→ **STATED PROBLEM 1**: Output the passage of the post about fitting a log-burning stove between "I have found" and "to the underside..", inclusive, exactly as it appears.

If you post your area maybe someone on here could put you in touch with a HETAS guy?
 
The fitting of a flexible liner can be a DIY job but it will come under building controll and they will be informed when I intend to start the job.
as I said I have done my research i was just trying to clarify the fitting of the register plate as I have seen a couple of different types.
 
Im looking to fit a log burning stove into a existing chimney (big inglenook)
I have found most of the information I need but I have a question about fitting the register plate some plates advertised are fixed into the chimney with the flue liner fixed to the back of the plate and the solid flue pipe from the fire fixed to the underside..
Others the flue liner is fitted directly to the solid flue pipe with the register plate in two halves then fitted around the flue..
Also most plates have a angle frame fixed to the inside of the chimney with the plate screwed to this others just have a few angle brackets fixed to the plate and you fit in one peace. (I would think this is difficult to seal)

→ **STATED PROBLEM 2**: In the records, update the lines between the ones holding "Click the blank line in the question" and "coord(203,418)", inclusive, by changing "font size" to "font color", and return only those lines with everything else unchanged.

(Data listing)
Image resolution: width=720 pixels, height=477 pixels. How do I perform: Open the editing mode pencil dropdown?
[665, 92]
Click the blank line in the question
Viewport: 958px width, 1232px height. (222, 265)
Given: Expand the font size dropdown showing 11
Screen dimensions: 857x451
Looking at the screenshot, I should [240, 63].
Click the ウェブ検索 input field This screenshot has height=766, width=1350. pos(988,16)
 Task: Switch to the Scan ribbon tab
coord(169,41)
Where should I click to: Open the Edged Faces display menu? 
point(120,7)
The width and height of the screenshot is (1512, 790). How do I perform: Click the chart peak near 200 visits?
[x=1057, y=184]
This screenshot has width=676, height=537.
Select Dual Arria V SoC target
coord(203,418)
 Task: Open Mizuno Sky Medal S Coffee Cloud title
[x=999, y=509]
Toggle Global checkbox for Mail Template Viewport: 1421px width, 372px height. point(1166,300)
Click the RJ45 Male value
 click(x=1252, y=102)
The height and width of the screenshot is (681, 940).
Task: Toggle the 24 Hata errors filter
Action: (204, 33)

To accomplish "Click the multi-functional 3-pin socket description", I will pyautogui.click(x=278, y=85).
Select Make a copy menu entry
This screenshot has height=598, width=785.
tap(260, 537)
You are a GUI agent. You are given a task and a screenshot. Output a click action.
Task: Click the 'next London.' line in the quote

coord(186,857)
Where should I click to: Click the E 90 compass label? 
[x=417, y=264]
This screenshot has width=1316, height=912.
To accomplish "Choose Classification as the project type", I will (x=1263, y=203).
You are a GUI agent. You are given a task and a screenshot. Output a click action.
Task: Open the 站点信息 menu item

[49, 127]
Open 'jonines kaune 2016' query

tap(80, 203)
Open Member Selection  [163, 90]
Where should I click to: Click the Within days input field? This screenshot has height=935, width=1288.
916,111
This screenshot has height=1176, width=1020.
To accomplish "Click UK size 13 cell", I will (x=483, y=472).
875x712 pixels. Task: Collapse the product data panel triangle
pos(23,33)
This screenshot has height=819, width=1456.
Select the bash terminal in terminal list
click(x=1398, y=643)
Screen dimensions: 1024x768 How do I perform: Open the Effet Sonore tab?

→ **COMPLETE ANSWER 1**:
I have found most of the information I need but I have a question about fitting the register plate some plates advertised are fixed into the chimney with the flue liner fixed to the back of the plate and the solid flue pipe from the fire fixed to the underside..

→ **COMPLETE ANSWER 2**:
Click the blank line in the question
Viewport: 958px width, 1232px height. (222, 265)
Given: Expand the font color dropdown showing 11
Screen dimensions: 857x451
Looking at the screenshot, I should [240, 63].
Click the ウェブ検索 input field This screenshot has height=766, width=1350. pos(988,16)
 Task: Switch to the Scan ribbon tab
coord(169,41)
Where should I click to: Open the Edged Faces display menu? 
point(120,7)
The width and height of the screenshot is (1512, 790). How do I perform: Click the chart peak near 200 visits?
[x=1057, y=184]
This screenshot has width=676, height=537.
Select Dual Arria V SoC target
coord(203,418)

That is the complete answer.